Set problem> Copy the material word for word, from the line with "Open the cars sample dropdown" up to and including its last line, leaving out the pictures.

§ §

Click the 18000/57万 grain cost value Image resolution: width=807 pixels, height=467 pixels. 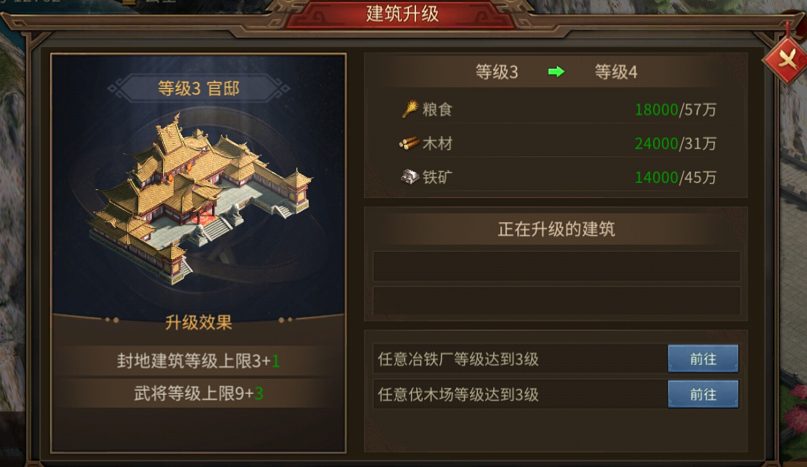675,110
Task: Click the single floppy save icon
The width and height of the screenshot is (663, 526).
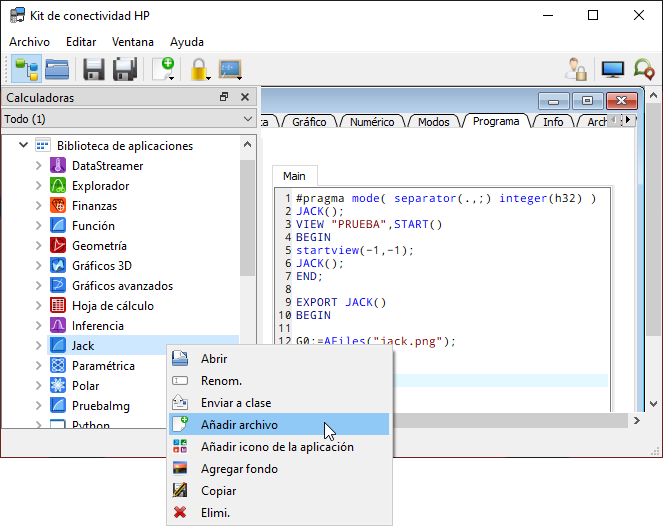Action: [x=93, y=69]
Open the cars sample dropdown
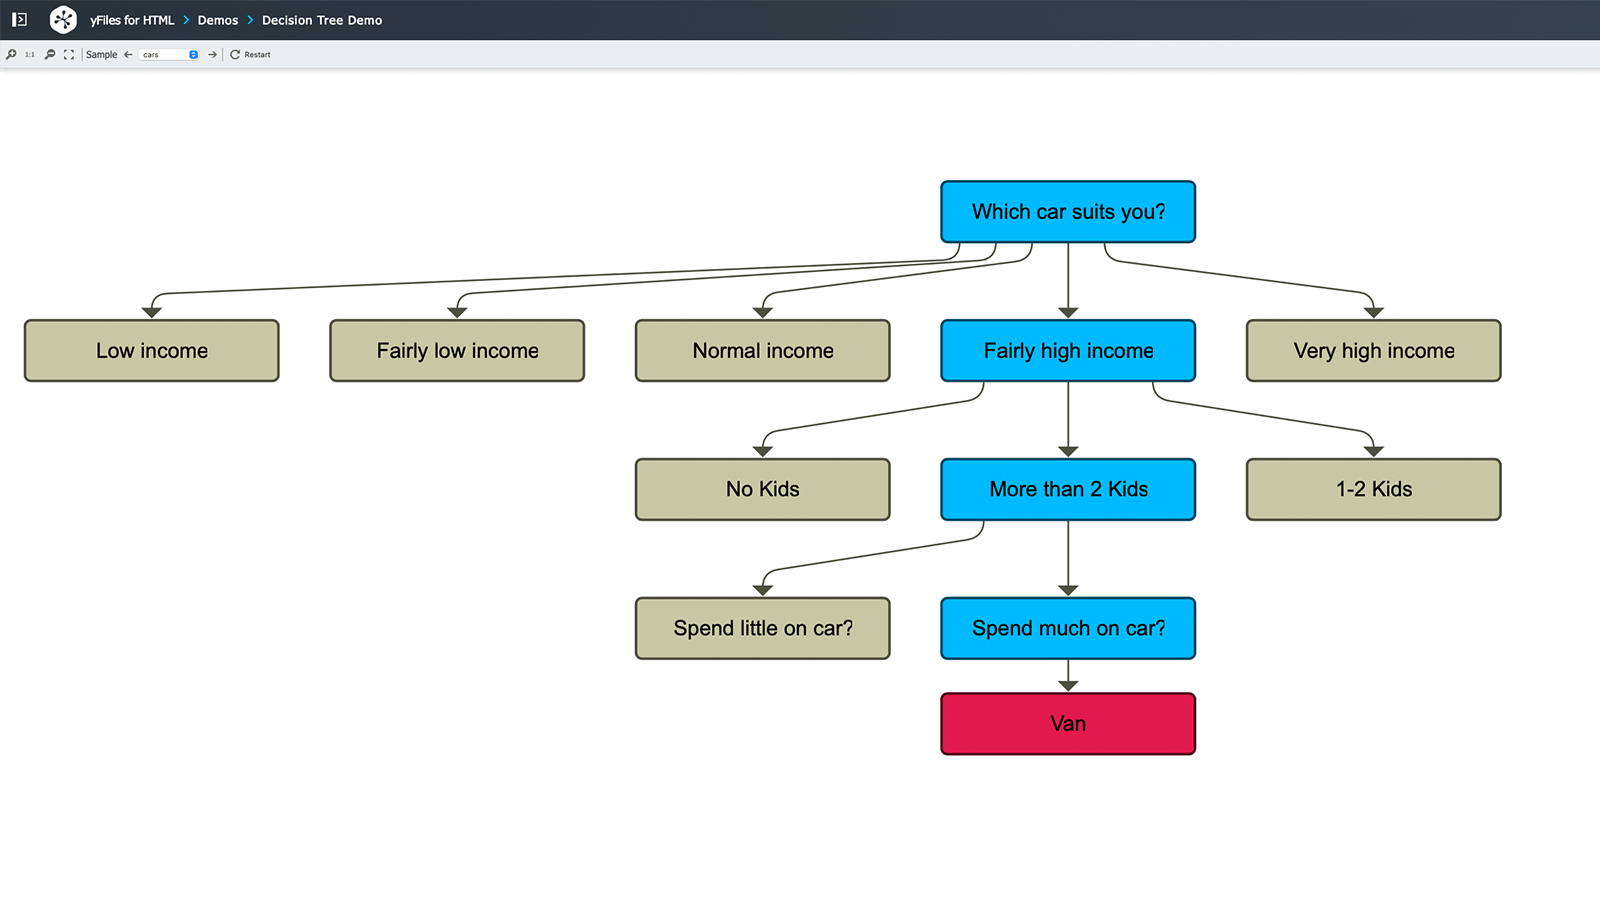The height and width of the screenshot is (900, 1600). pyautogui.click(x=168, y=55)
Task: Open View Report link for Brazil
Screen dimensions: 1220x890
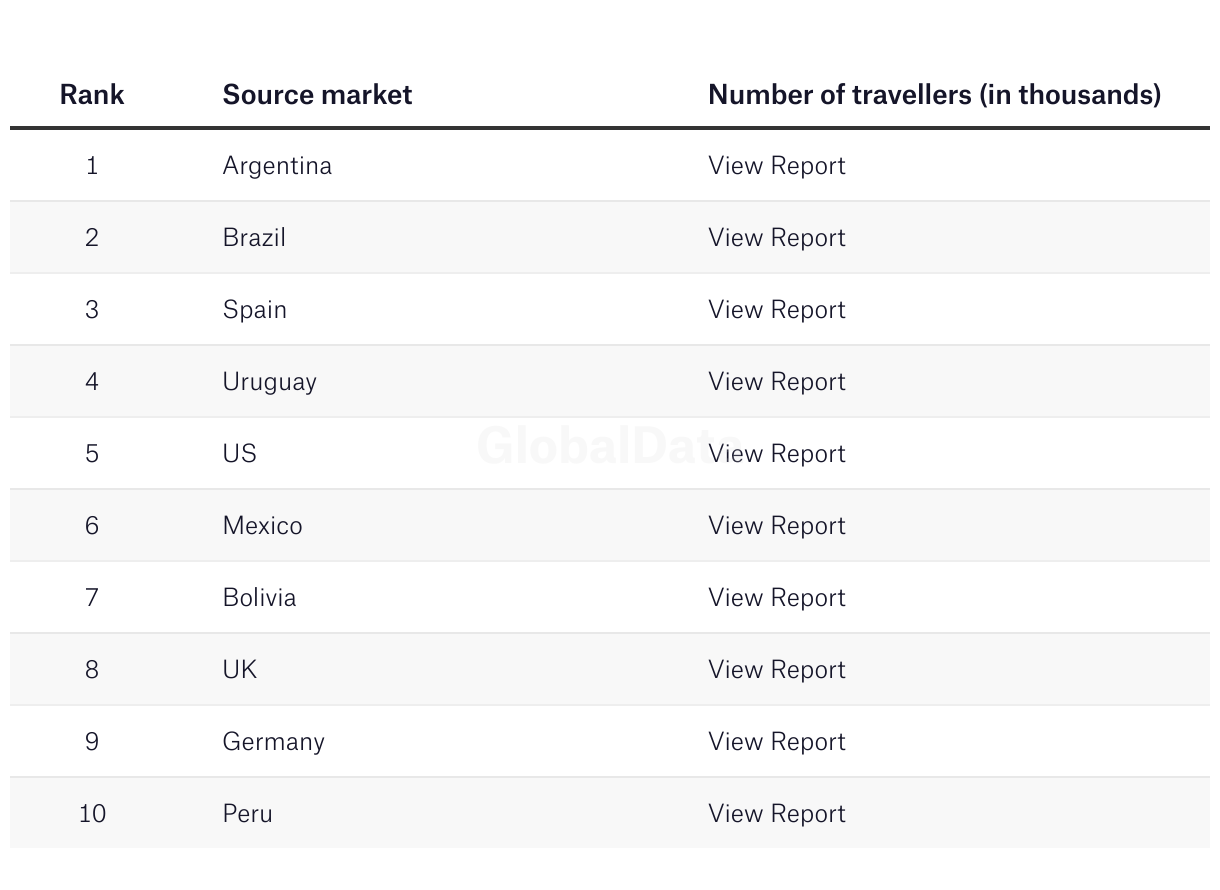Action: [x=776, y=237]
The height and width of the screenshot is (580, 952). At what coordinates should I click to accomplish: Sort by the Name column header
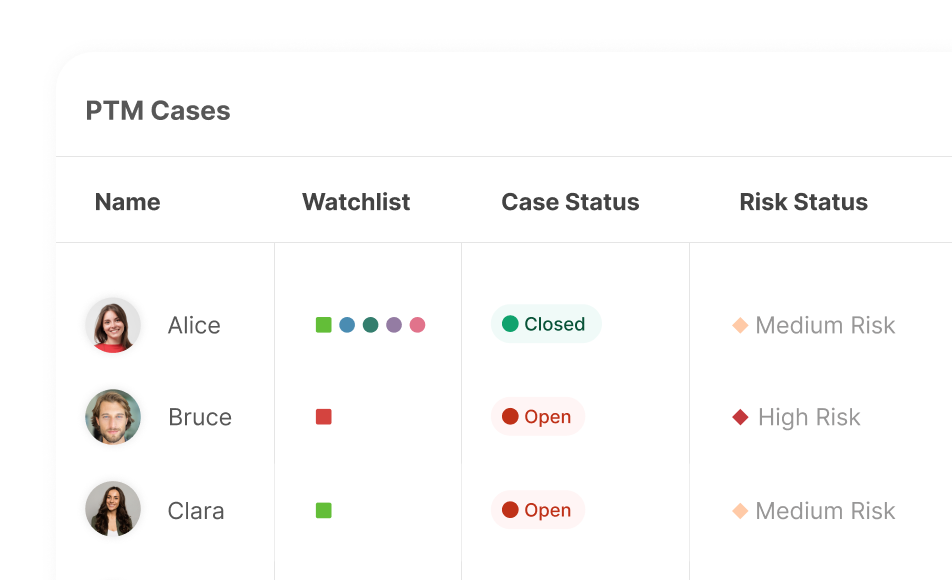127,202
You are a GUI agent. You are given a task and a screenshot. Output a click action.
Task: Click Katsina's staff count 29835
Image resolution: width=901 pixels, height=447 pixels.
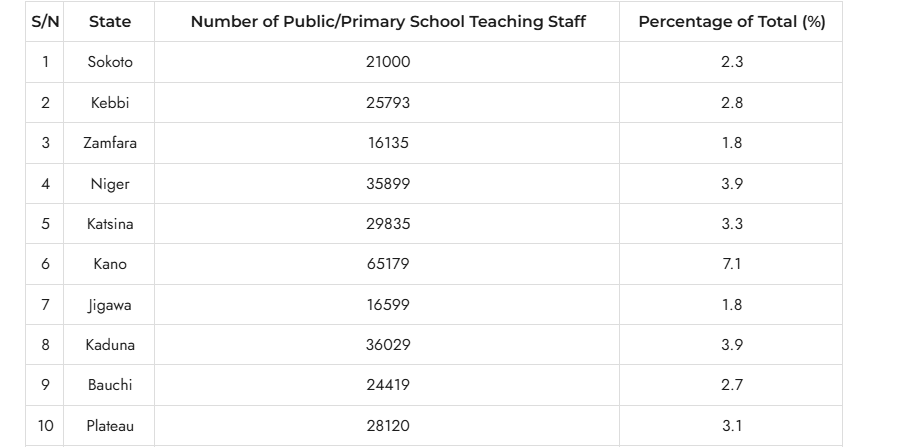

§ §

Final answer>
Open the cars sample dropdown
The height and width of the screenshot is (900, 1600). pyautogui.click(x=168, y=55)
Task: Open View Report link for Brazil
Screen dimensions: 1220x890
Action: [x=776, y=237]
The height and width of the screenshot is (580, 952). At what coordinates should I click to accomplish: Sort by the Name column header
127,202
You are a GUI agent. You are given a task and a screenshot. Output a click action.
Task: Click Katsina's staff count 29835
Image resolution: width=901 pixels, height=447 pixels.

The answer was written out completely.